Latest developments in insurance-related enterprise risk management 

Latest developments
Insurers are increasingly turning to their risk management teams to optimize output and ensure value-enhancing performance.

"The last ten years have seen considerable change, with risk emerging as a separate function, and the CRO becoming a significant Board level role at many insurance companies."

Insurers have five key opportunities to enhance their capital frameworks and improve their approach to risk.

1) The target operating model and risk framework

Too often, insurers have established risk environments whereby risk and control frameworks are unaligned or not embedded across the business. Ambiguity regarding ownership combined with poor communication and ineffective linkages between risk and other critical business result in costly inefficiencies.

2) Governance and people

Many insurers suffer from a lack of clarity regarding ownership and management of risks undertaken by front or ‘first-line’ operations. Risk roles are often unclear, with many risk functions in the business being inexperienced and under-resourced to manage more multiple risk categories (often focusing on a narrow remit of operational risk and compliance monitoring).
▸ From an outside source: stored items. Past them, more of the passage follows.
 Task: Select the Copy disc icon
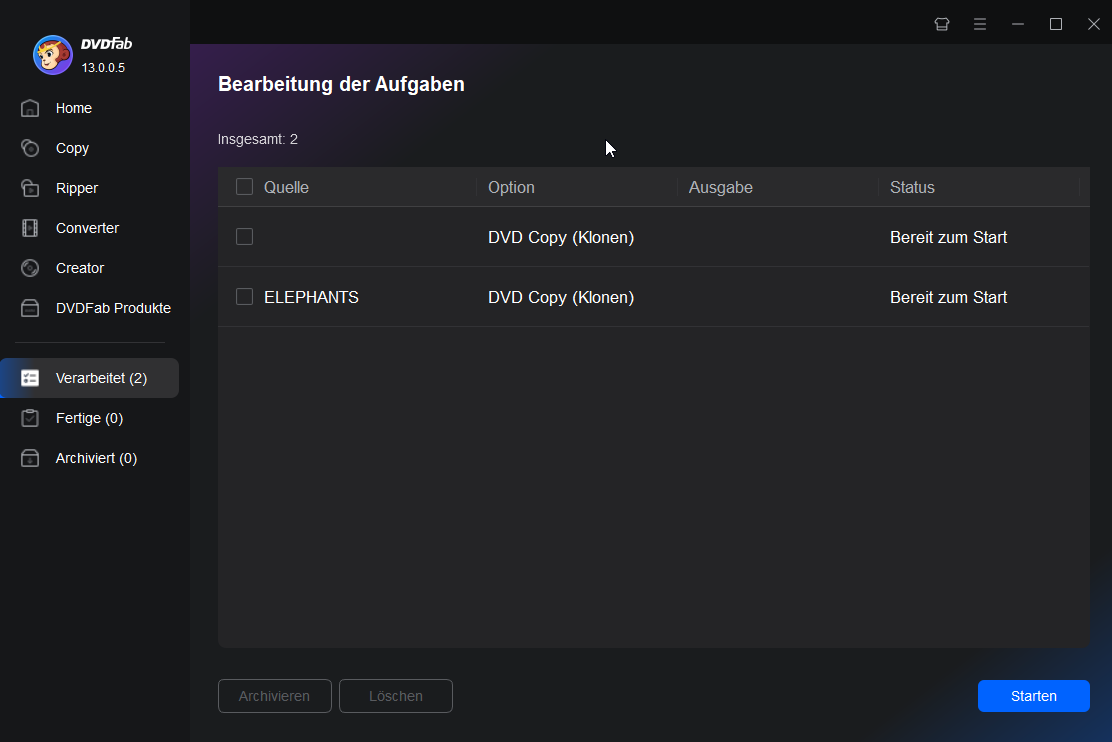(30, 148)
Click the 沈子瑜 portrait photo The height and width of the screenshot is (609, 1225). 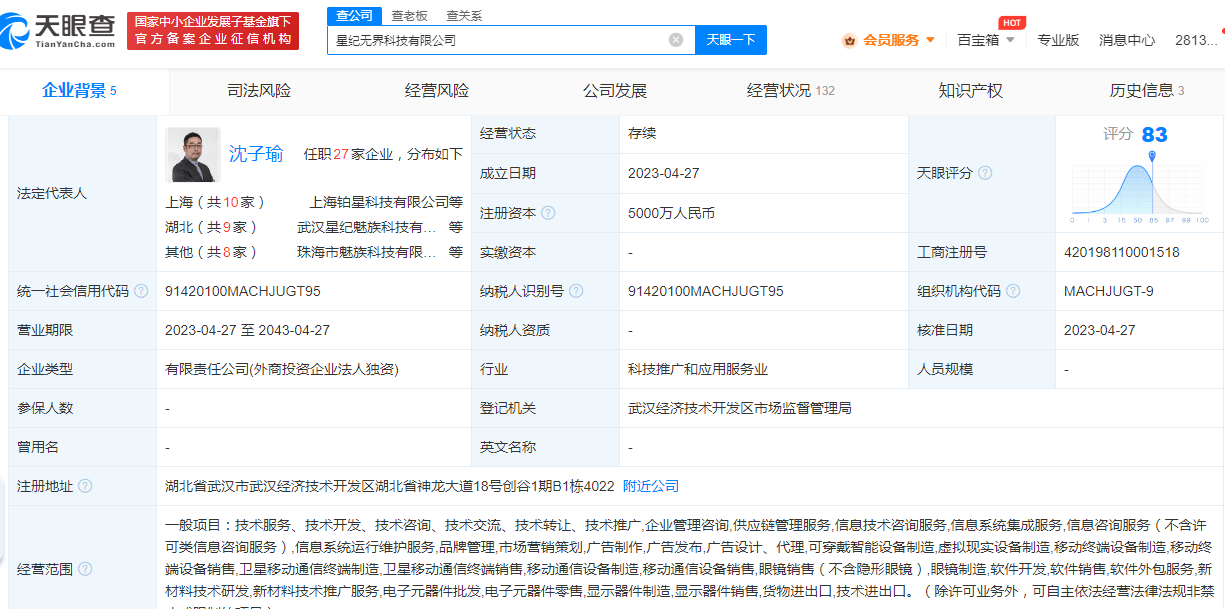[x=193, y=154]
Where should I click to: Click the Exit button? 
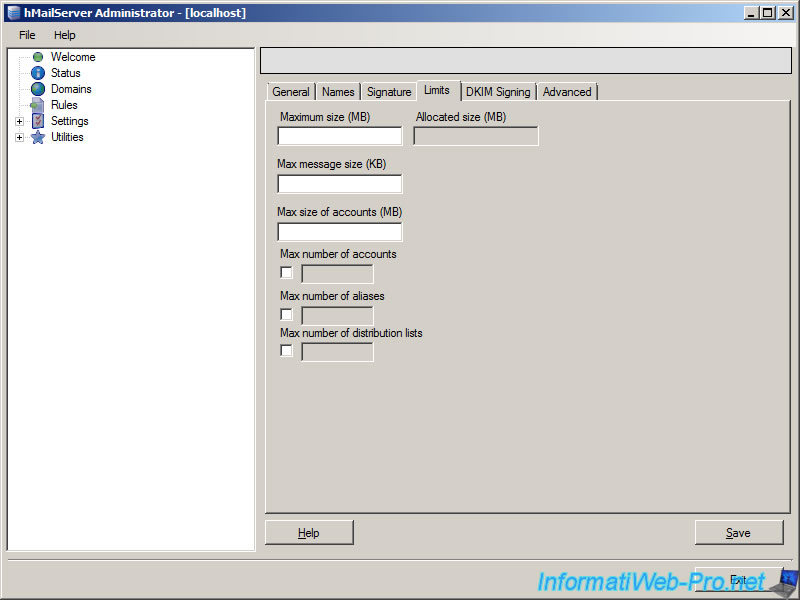coord(739,578)
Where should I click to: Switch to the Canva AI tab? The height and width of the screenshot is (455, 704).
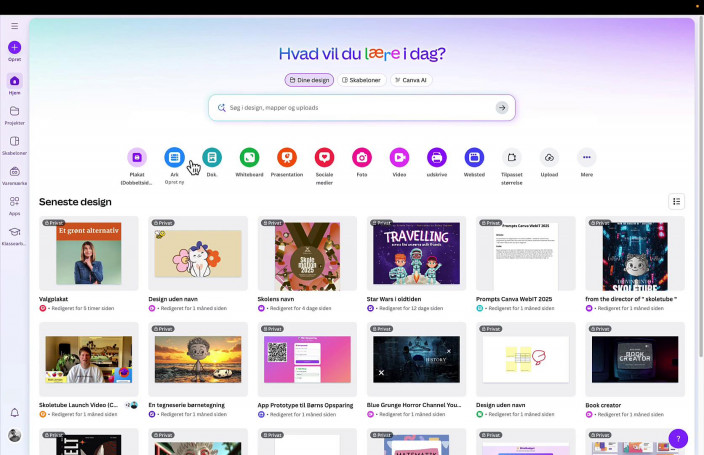tap(412, 80)

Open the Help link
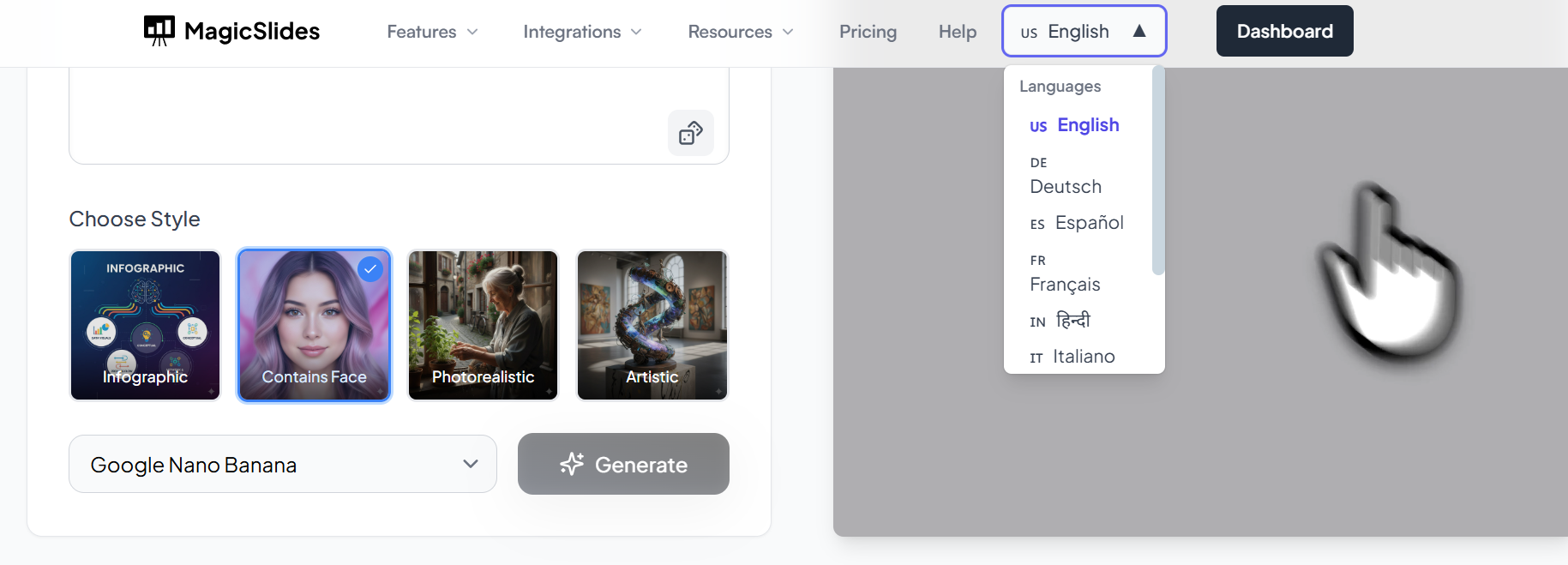pos(958,32)
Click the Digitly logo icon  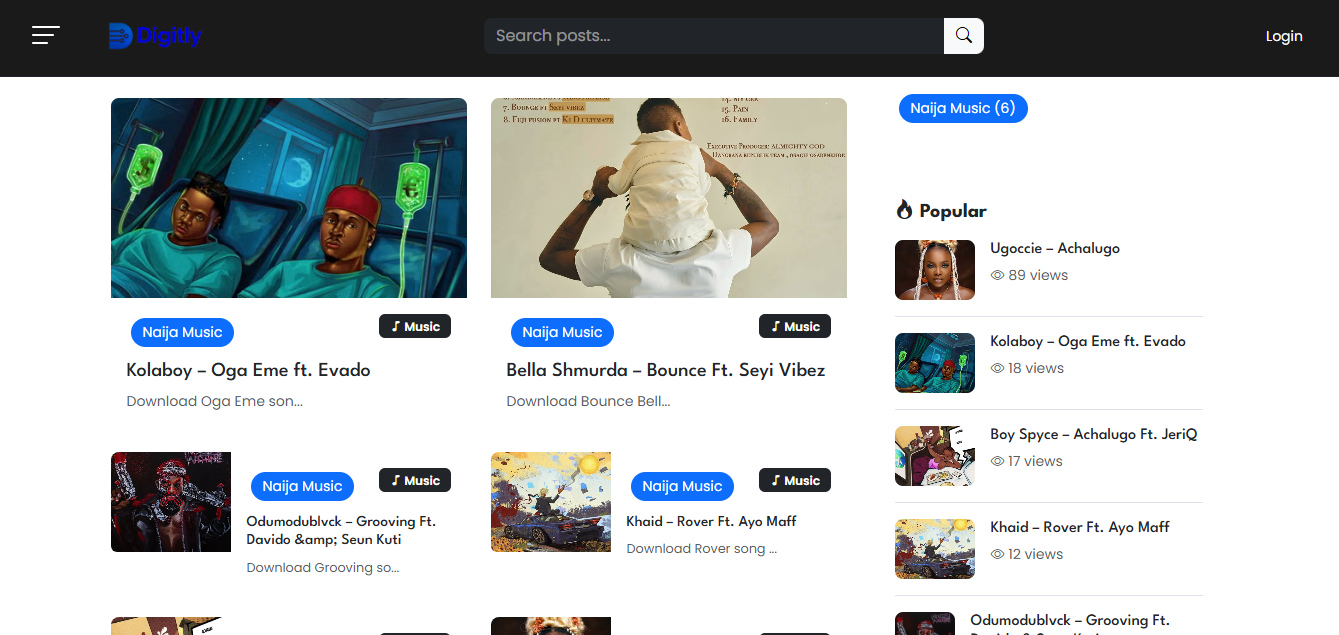click(119, 36)
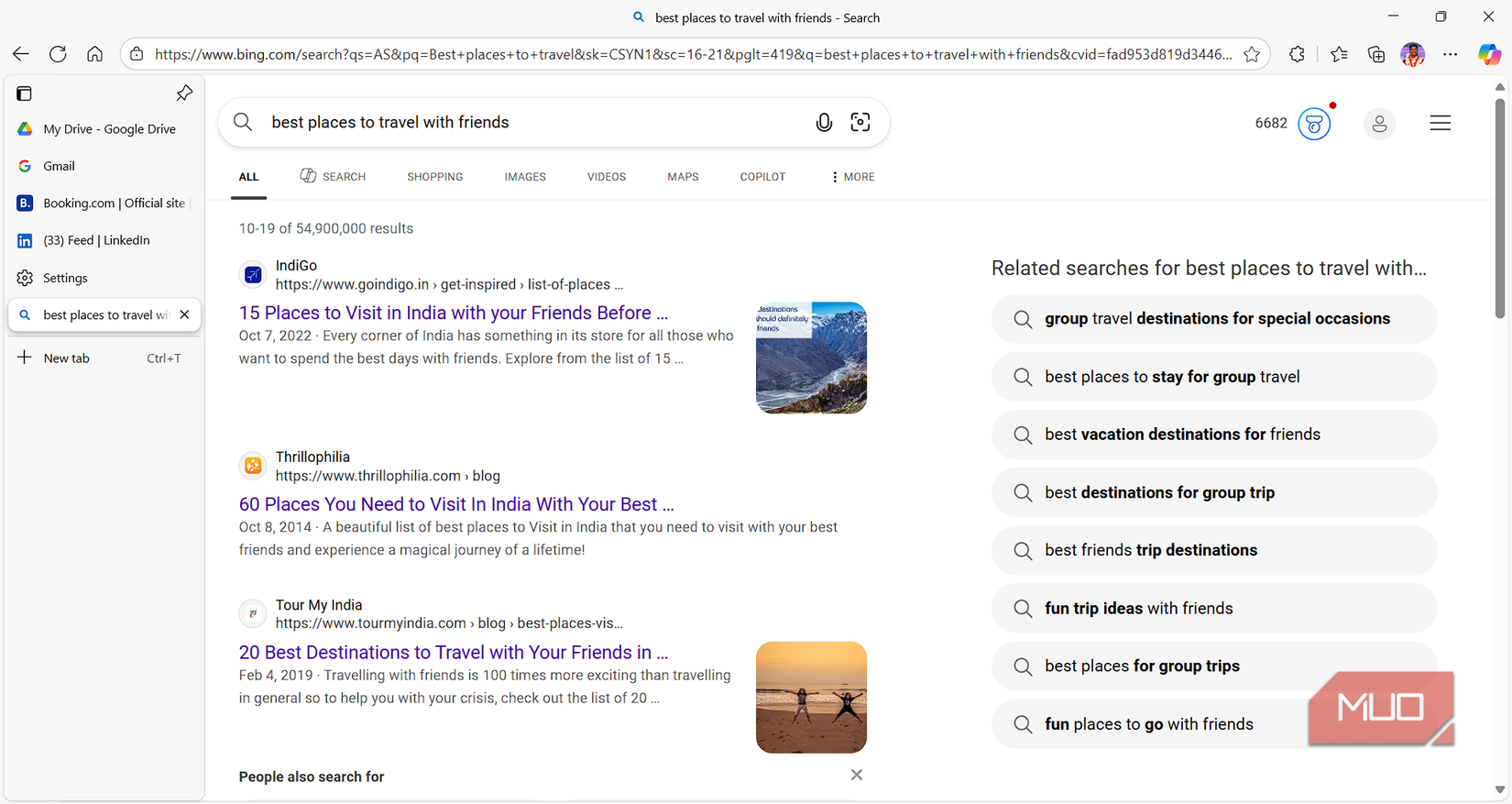This screenshot has height=804, width=1512.
Task: Switch to the IMAGES tab
Action: tap(525, 177)
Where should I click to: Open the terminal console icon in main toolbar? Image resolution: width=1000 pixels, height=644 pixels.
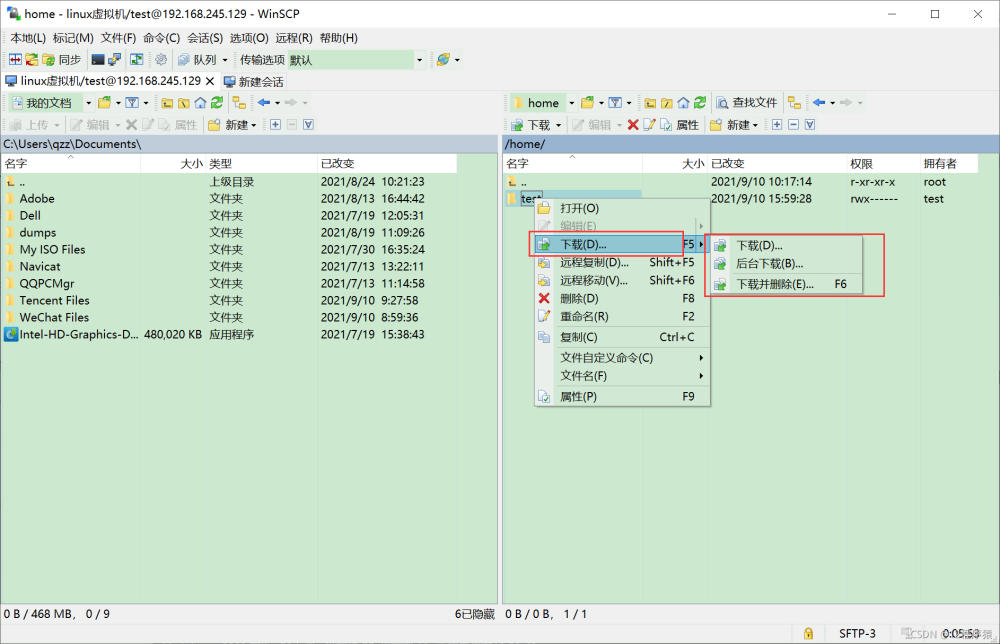click(x=98, y=60)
There is also at times a general level of confusion with the roles and function performed by the second line risk structures that many insurers have established. This confusion leads to less effective performance and duplication of effort.

3) Risk-related processes

Many insurers struggle to establish clearly and communicate internally the links between their strategic planning, their business decisions, their measurement of key performance outcomes and their definition and articulation of their appetite for risk.

4) Risk-oriented business systems and technology

Many risk systems currently in use by insurers are not quite fit for purpose for the business model or structure employed. This arises for a number of reasons, mainly:

  • technological limitations whereby many insurers continue to be burdened with legacy systems operating in isolation
  • under-investment in efficient IT platforms capable of delivering fast and reliable risk data and information for analysis
  • an overwhelming volume of key risk indicator material, causing difficulty in producing, measuring and then using reliable risk reports for better business decisions.

5) Reporting mechanisms

Similar to the operating risk systems, reporting mechanisms – both for internal and external purposes – are presently underperforming for many insurers. For example, there is often a lack of clarity regarding risk-related management information data and feedback loops to aid risk reporting between the business and second line review functions. In addition, these controls are often unaligned – leading to reporting processes that invariably impact the efficiency of the own risk self assessment (ORSA) review and in producing other capital and financial metrics.

Implications for insurers:

  • In the future, Risk functions are going to have to justify the cost of risk management from both a commercial and compliance perspective
  • While capabilities will remain the same, a change in attitude and therefore culture will be required. Embedding an efficient and coherent risk framework will be fundamental to this.
  • Perhaps the biggest challenge, will be working out how to measure cost and value so as to demonstrate this to stakeholders.